The Puerto Rico Electric Power Authority, known as PREPA, tweeted an image of the charred substation on Thursday, showing some components completely black.
Luma is “unable to provide an estimate of the full restoration at this time,” the company said in a statement Thursday afternoon. Efforts to restore power would last until Friday, it said.
Public school was canceled again on Fridaybut some government agencies requires essential personnel report to work† An estimated 182,000 water and sewer customers — about 10 percent — were also without water on Thursday as a result of the power outage.
gov. Pedro R. Pierluisi released a series of updates on social media, encourage people to “keep calm” and wait for official updates from government agencies and Luma.
In 2017, Hurricane Maria hit Puerto Rico, cutting off electricity across the island and further exposing the fragility of the already fragile power grid. Some residents were without power for more than a year.
Officials have in the past attributed power outages to animals — one cat and the next an iguana, according to The Associated Press.

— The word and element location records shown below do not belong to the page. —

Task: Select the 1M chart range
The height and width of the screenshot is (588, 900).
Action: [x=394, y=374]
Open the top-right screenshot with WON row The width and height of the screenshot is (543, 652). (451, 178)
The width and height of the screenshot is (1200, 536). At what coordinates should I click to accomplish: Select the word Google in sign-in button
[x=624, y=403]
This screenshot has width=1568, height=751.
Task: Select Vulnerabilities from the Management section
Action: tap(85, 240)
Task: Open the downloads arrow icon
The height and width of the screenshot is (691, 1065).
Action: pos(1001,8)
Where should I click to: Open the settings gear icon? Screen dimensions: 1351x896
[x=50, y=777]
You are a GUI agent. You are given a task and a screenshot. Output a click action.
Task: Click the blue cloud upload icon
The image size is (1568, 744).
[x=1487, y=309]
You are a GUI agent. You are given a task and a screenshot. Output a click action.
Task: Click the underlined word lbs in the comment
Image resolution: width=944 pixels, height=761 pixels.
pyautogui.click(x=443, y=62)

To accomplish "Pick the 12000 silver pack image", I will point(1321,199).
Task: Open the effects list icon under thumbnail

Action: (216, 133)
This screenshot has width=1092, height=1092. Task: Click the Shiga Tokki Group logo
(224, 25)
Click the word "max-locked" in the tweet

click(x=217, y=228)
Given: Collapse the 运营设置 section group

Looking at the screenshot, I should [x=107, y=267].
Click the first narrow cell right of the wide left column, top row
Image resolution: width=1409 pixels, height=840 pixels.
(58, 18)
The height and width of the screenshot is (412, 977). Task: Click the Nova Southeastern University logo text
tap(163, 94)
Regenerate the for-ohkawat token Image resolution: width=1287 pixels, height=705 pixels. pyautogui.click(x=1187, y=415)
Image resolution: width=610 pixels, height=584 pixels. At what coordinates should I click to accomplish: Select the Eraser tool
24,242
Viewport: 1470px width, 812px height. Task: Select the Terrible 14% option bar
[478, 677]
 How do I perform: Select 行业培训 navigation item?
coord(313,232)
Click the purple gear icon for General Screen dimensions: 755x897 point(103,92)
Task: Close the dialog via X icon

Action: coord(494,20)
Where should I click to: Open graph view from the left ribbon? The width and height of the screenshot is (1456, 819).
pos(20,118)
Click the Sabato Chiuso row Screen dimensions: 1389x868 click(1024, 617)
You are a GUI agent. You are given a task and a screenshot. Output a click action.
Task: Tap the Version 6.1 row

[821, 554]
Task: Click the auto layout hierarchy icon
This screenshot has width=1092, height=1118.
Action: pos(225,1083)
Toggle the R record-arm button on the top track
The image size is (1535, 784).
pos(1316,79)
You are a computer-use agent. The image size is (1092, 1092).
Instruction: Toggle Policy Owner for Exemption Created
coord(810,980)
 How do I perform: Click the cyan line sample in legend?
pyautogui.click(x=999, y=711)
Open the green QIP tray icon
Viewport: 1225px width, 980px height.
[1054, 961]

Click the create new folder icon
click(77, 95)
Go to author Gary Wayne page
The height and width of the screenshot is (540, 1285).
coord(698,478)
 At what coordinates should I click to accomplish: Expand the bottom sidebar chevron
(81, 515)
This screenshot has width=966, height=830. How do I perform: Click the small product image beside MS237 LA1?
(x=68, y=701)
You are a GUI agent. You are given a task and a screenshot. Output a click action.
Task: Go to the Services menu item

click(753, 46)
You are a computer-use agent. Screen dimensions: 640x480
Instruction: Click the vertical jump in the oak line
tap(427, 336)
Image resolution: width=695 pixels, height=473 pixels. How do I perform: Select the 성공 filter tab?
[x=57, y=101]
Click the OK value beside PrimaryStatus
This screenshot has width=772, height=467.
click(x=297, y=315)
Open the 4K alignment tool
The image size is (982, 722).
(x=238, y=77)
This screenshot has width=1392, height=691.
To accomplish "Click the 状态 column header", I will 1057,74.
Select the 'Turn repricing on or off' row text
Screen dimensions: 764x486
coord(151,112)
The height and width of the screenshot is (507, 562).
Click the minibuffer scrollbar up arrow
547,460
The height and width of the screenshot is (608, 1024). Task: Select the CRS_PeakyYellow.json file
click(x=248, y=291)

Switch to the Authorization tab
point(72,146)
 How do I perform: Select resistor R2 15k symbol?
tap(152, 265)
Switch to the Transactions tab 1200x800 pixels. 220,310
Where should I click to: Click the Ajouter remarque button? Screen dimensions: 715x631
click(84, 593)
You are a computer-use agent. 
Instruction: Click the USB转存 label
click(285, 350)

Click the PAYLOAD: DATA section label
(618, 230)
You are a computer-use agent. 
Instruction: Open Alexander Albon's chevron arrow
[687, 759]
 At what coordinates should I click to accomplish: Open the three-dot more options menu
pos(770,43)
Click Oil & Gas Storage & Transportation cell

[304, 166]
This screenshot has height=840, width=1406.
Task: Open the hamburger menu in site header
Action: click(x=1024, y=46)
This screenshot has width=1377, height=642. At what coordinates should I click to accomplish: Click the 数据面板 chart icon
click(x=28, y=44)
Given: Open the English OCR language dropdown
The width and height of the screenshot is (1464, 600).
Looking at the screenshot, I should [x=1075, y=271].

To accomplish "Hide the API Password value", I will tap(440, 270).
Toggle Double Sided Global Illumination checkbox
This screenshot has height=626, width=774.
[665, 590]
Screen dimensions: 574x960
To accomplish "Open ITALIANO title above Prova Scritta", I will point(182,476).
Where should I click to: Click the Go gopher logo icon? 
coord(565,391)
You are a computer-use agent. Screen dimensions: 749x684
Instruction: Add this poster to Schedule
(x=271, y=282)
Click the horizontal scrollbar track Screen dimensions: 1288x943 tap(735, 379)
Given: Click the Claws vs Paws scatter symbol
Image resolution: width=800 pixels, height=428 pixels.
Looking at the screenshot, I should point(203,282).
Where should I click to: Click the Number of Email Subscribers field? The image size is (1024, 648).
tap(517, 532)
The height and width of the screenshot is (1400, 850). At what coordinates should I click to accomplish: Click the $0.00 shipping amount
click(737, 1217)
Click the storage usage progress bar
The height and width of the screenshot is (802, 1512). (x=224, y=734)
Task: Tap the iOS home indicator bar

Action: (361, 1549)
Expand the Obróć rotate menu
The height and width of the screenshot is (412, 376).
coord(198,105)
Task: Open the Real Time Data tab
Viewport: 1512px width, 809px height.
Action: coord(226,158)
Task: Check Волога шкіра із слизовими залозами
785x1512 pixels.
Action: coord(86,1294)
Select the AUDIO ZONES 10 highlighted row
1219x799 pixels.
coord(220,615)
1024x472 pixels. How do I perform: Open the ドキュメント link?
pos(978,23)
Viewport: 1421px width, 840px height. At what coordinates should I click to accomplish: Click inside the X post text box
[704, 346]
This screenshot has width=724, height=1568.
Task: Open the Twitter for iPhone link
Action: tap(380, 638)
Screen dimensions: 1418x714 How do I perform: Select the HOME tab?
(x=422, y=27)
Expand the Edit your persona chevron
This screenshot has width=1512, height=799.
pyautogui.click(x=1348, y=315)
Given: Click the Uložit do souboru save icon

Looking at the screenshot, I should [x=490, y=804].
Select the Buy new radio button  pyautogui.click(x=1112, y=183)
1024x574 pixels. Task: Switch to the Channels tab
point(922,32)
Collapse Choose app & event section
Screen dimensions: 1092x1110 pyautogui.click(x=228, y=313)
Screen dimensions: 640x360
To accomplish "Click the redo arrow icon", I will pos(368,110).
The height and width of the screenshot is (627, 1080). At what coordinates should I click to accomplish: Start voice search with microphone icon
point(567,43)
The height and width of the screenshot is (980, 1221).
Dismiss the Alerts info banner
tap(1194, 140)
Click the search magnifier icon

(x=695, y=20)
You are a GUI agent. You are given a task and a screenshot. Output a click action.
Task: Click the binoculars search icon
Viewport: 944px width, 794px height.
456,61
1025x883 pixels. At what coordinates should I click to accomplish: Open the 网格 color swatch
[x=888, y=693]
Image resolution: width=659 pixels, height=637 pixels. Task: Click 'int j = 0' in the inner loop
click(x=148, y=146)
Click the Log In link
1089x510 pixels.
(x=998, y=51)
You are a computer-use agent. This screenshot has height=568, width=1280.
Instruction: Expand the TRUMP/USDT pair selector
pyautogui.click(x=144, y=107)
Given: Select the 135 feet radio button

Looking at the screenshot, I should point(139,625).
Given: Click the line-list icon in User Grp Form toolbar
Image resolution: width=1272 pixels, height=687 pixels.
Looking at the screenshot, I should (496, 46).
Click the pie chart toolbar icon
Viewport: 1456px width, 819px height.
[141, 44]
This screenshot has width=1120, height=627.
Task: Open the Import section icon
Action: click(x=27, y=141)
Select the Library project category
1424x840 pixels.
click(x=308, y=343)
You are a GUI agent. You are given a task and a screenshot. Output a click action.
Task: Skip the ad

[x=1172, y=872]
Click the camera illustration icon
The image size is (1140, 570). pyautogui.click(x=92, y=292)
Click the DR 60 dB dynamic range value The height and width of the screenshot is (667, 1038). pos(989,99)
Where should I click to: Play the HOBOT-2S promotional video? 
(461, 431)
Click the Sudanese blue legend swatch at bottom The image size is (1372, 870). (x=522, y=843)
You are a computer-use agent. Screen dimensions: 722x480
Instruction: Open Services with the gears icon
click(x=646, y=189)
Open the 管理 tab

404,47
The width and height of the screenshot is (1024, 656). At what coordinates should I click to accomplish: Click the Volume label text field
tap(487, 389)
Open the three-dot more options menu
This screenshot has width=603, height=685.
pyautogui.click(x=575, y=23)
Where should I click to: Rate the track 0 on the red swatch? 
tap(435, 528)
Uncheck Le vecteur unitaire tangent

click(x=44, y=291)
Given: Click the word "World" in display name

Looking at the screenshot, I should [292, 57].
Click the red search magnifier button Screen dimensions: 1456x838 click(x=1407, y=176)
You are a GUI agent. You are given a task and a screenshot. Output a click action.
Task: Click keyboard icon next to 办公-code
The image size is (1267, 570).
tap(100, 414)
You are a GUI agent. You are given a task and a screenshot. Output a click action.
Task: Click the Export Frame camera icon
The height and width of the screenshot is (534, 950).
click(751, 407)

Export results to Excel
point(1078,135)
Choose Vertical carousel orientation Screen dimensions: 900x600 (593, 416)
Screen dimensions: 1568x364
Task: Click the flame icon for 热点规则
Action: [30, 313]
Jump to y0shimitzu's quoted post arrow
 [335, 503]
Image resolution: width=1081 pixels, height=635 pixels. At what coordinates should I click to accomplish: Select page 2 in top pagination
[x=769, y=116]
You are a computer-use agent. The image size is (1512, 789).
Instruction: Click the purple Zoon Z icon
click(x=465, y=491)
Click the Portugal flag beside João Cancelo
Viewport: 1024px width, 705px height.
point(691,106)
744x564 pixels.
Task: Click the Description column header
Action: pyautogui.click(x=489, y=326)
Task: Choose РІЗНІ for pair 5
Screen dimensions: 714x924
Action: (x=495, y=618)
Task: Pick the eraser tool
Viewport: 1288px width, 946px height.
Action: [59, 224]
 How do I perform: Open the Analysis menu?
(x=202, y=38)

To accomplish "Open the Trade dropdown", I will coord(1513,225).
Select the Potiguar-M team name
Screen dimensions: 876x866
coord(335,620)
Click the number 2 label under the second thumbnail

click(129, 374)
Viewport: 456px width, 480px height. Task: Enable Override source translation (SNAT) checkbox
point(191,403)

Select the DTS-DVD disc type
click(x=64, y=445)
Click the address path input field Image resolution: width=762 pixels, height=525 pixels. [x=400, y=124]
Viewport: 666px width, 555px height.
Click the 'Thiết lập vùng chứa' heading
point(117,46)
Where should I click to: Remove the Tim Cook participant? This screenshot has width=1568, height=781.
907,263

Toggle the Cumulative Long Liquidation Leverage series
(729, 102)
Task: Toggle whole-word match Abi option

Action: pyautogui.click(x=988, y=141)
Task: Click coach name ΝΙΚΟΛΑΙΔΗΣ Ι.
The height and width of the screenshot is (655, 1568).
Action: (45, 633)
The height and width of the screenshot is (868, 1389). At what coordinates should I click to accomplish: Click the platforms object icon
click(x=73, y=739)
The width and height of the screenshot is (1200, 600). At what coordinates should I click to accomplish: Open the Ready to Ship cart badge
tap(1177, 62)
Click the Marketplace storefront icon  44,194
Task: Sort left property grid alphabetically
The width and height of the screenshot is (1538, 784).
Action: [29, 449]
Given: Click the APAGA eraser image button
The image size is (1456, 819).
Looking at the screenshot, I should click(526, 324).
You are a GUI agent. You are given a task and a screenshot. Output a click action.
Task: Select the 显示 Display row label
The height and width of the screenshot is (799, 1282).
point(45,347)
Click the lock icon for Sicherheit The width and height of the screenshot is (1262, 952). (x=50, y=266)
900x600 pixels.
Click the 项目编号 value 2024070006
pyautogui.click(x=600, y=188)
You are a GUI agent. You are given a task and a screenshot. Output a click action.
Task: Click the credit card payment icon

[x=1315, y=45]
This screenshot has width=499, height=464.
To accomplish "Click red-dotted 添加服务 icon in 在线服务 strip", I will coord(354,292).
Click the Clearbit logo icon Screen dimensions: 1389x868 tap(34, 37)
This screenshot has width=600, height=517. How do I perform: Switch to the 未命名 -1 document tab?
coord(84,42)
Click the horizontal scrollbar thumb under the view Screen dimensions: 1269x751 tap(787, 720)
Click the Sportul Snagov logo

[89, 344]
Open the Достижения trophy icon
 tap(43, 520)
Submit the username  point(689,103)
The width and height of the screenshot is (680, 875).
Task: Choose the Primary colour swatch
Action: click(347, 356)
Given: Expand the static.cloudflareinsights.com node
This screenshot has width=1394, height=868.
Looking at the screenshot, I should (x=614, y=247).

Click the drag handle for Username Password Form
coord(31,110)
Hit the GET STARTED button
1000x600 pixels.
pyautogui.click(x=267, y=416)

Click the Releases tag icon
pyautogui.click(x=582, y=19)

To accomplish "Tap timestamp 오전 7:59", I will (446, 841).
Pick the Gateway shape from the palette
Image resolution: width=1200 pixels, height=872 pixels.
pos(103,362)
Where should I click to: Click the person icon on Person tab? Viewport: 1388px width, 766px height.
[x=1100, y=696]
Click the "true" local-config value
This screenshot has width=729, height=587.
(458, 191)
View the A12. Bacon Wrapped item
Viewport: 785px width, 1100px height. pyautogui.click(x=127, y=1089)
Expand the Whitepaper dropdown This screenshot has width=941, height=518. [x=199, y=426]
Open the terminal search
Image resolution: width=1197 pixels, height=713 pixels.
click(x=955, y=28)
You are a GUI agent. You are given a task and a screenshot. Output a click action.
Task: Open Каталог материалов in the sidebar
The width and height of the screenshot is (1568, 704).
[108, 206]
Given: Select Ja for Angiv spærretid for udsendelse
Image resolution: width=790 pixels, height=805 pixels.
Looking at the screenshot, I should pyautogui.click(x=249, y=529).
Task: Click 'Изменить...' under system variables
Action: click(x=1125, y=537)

Last year, Puerto Rico privatized its power grid and awarded Luma a 15-year contract with an annual fee of $115 million to take over the transmission and distribution business from the beleaguered and bankrupt PREPA. The utility company is still involved in electricity generation.
When Luma took over, company officials said they were prepared for emergencies and hurricanes. However, the widespread blackouts have persisted and lasted longer than under PREPA.
Rafael Hernandez, the Speaker of the House of Representatives of Puerto Rico, said: in a tweet that a state-owned company operated by Puerto Rican suppliers, such as PREPA, could “work more effectively than the current energy system.” He called for Luma’s impeachment, saying “thousands of families are suffering” from the outage.
Patricia Mazzeic contributed reporting.